▸ Dataset records
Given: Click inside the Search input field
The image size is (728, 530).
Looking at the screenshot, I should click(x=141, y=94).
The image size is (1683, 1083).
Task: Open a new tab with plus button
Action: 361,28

▸ The request
Change "Search" to "Address" throughout the items above and write them out again, leaving everything else the same.

▸ Answer to the task
Given: Click inside the Address input field
The image size is (728, 530).
Looking at the screenshot, I should click(x=141, y=94).
The image size is (1683, 1083).
Task: Open a new tab with plus button
Action: 361,28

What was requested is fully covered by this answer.